Joseph M. Williams (18 August 1933 in Cleveland, Ohio – 22 February 2008 in South Haven, Michigan) was a professor in the Department of English Language and Literature at the University of Chicago where he promoted clarity in writing for many years. He authored several books on language and writing.
Biography
editWilliams began as a researcher of English language. In Origins of the English Language: A Social & Linguistic History he traces the history of the English language from the evolution of man through to Modern English. His interest in studying close connection between grammar and rhetoric was reflected in another earlier book The New English: Structure, Form, Style and culminated in Style: Lessons in Clarity and Grace, his noteworthy textbook on writing style.
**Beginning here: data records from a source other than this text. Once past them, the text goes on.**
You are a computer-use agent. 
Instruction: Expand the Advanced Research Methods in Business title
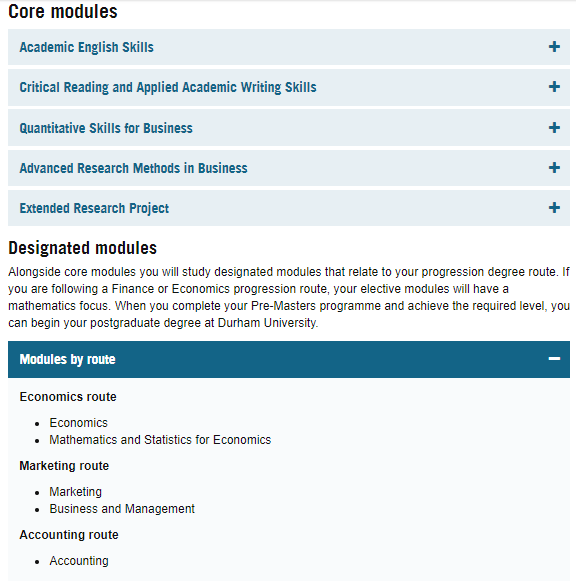click(x=133, y=168)
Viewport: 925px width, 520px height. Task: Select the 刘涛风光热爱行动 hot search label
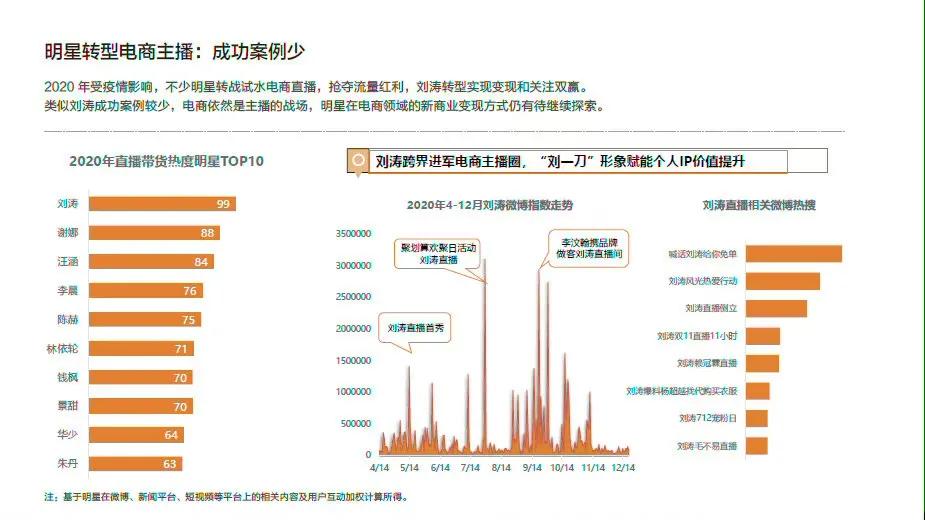point(703,282)
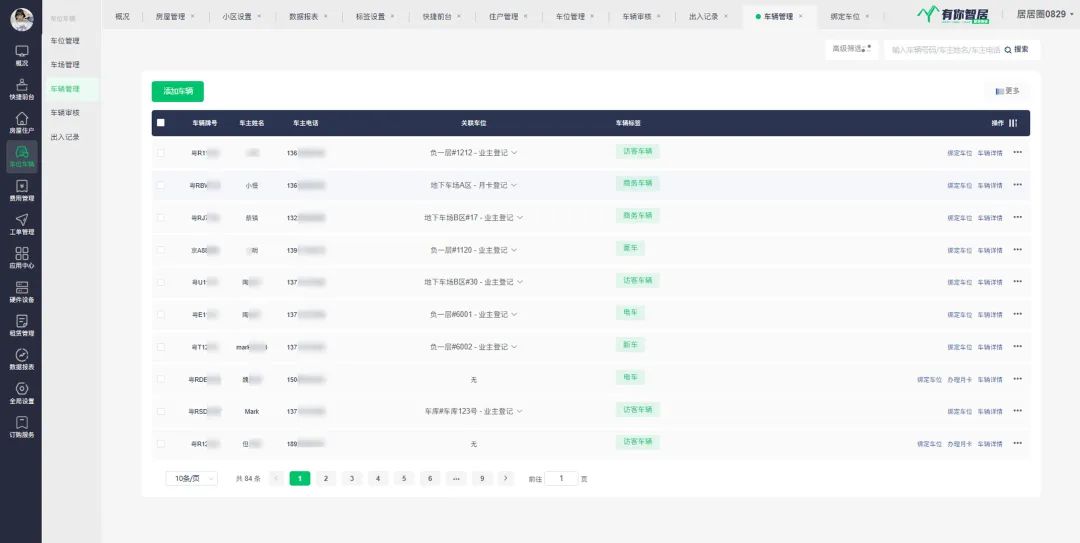
Task: Open 快捷前台 in the left sidebar
Action: (21, 88)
In Style, based on "The Little Red Schoolhouse" course he taught at Chicago for many years,[1] Williams established and vehemently defended two basic principles that "it is good to write clearly, and anyone can" (Style: Lessons in Clarity and Grace (9th Edition) 4). To meet these ends Williams laid out streamlined steps to help writers first make their sentences and paragraphs clear and then graceful. At the story level, writers can make sentences clearer by identifying the main character for the "story" (movable element) in the grammatical subject (fixed position) and expressing actions in grammatical verbs. At the information level, sentences are easier to understand when the beginning connects to the old information prior sentences and the end presents new information. Paragraphs are cohesive when sentences have a sense of flow, and coherent when paragraphs are felt as the whole. Beyond clarity, graceful sentences and paragraphs are concise, shapely (uninterrupted and coordinated), and elegant (balanced in syntax, meaning, sound and rhythm). In later editions, he discussed ethics of writing understood as a social act between writer and reader and offered steps to produce coherent documents.
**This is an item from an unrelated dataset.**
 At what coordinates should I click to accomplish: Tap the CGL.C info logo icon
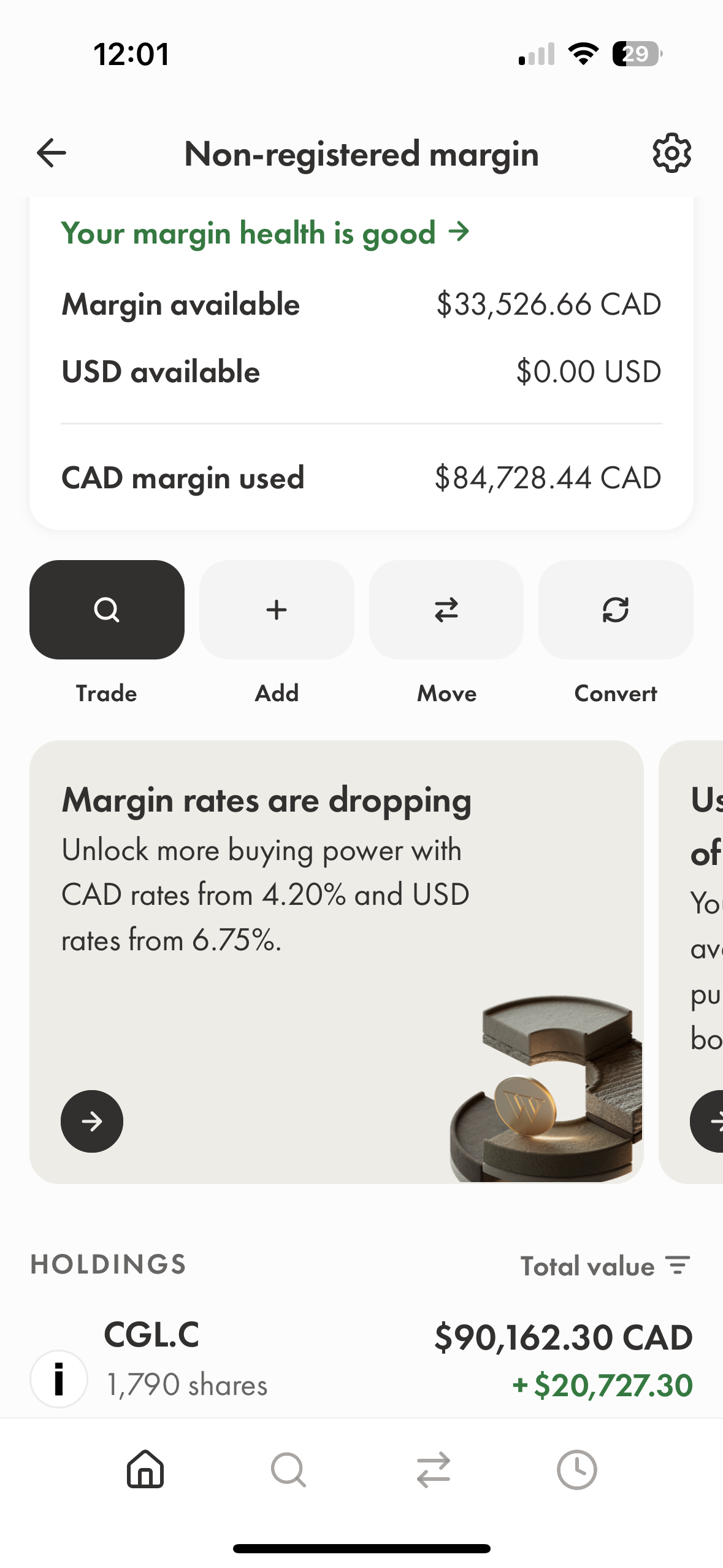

Noting the kinship between Style and The Elements of Style by William Strunk and E.B. White, Berkeley professor J. Bradford DeLong praised Williams for practicality of his advice.[2]
The Craft of Research, a collaborative textbook written by Williams and his two long-term academic colleagues and friends – Wayne C. Booth and Gregory G. Colomb, – was designed to help students plan, carry out and report on research in any field and at any level – from a term paper to a dissertation, an article, and a book. Authors understood writing a research report as "thinking in writing" and "thinking from the point of view of [the] readers" (The Craft of Research 15). Their treatment of research arguments included a refinement of Stephen Toulmin's formal layout of arguments. In another book, The Craft of Argument, Williams and Colomb looked at written arguments in general. The authors claimed that in argument "questions and answers not only seek truth, but also generate the means of persuasion that rhetoric seeks" (The Craft of Argument xix).
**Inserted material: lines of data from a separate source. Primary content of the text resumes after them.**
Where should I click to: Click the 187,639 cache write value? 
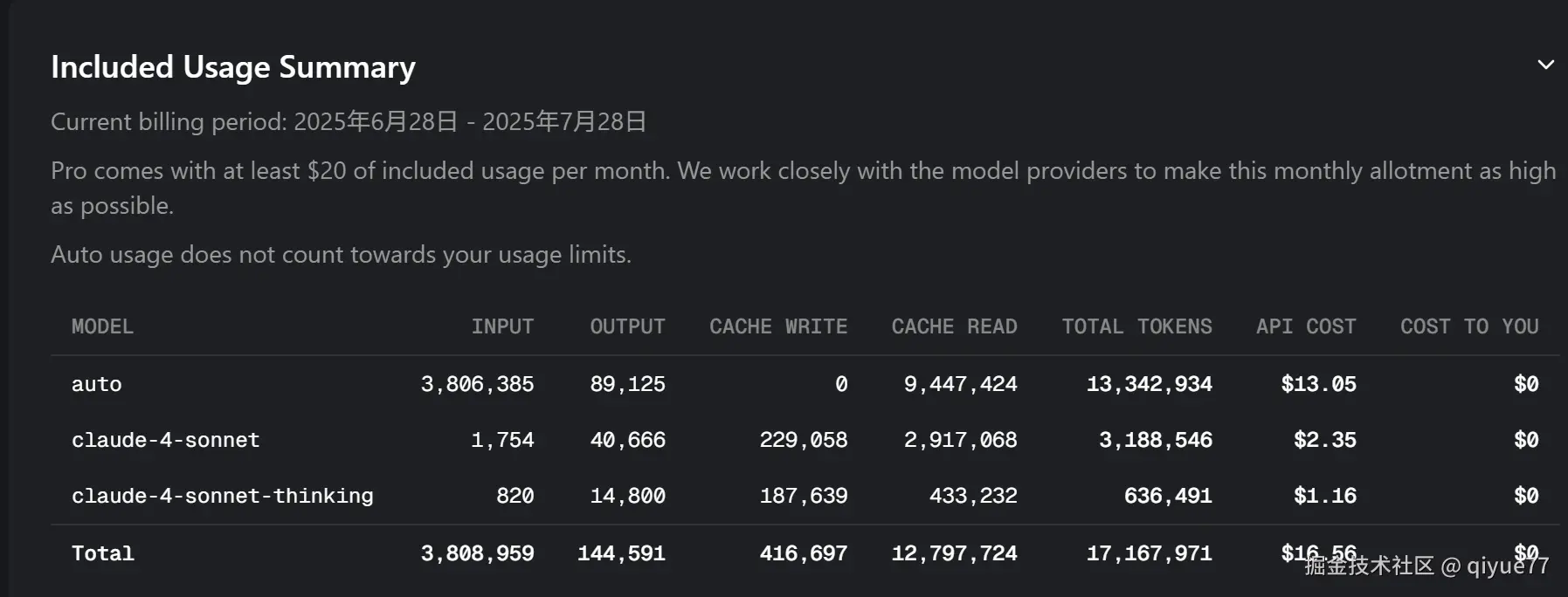click(x=804, y=496)
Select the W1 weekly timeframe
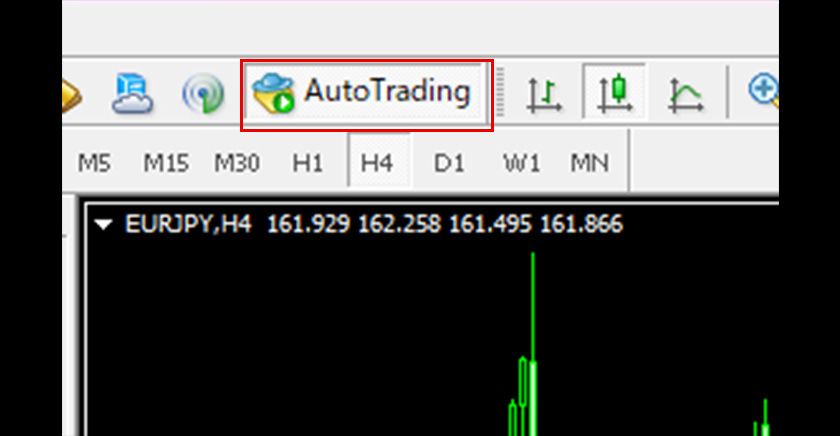 point(519,162)
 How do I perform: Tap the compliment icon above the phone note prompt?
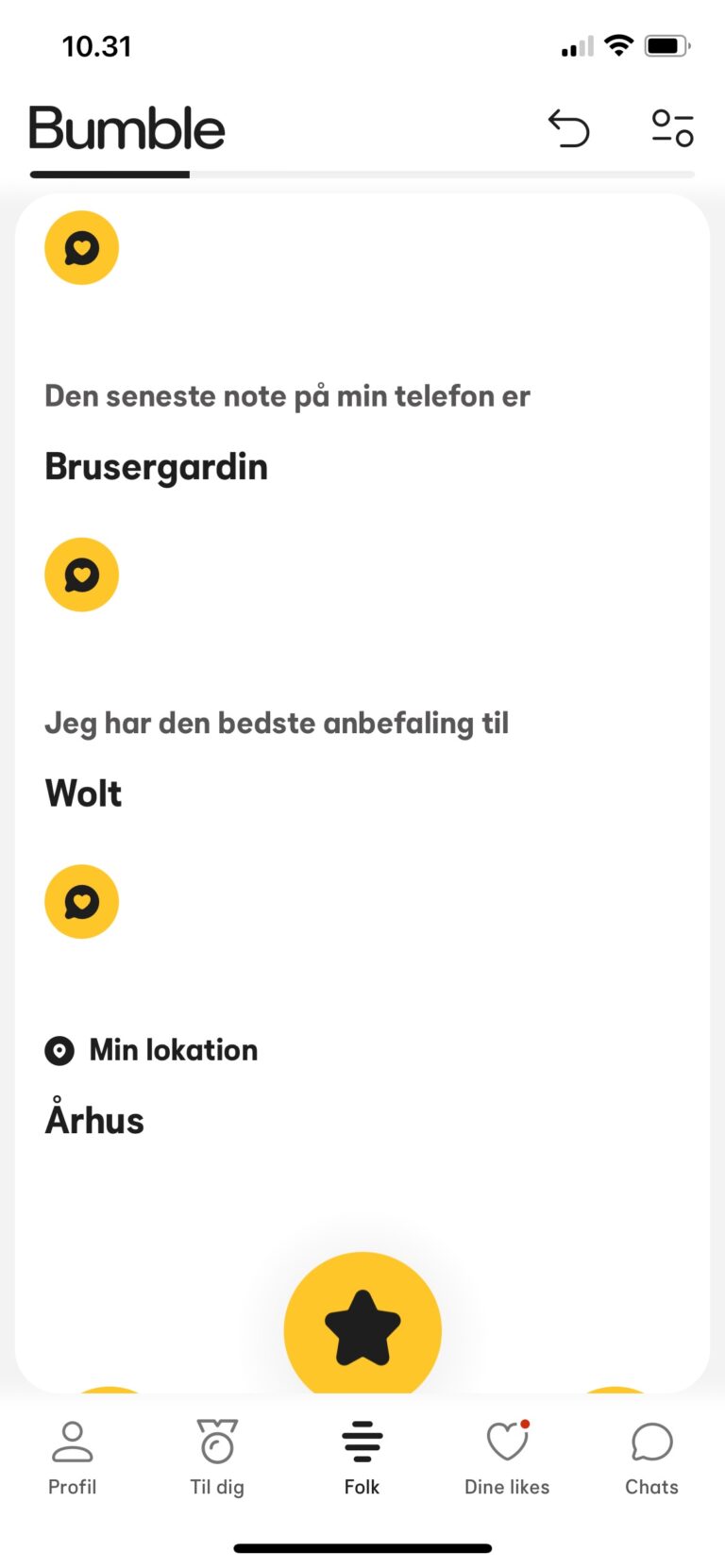(82, 248)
Together with Gregory G. Colomb, Francis X. Kinahan, and Lawrence D. McEnerney, Williams developed innovative instructional materials for advanced writers in the academy and the professions known as "The Little Red Schoolhouse".[3][4]
From 1980, Williams (together with Colomb and others) ran Clearlines, a consulting firm helping writers in corporations, law firms, and consulting groups to write clearly and concisely.
Books
edit- The New English: Structure, Form, Style. New York: Free Press (1975)
- Origins of the English Language: A Social and Linguistic History. New York: Free Press (1975, 1986)
- Style: Lessons in Clarity and Grace. Glenview, Ill.: Scott, Foresman (1981, 1985, 1989), New York: HarperCollins (1989, 1994), New York: Longman (1997, 2000, 2003), Toronto: Longman (2005), New York: Pearson Longman (2005, 2007)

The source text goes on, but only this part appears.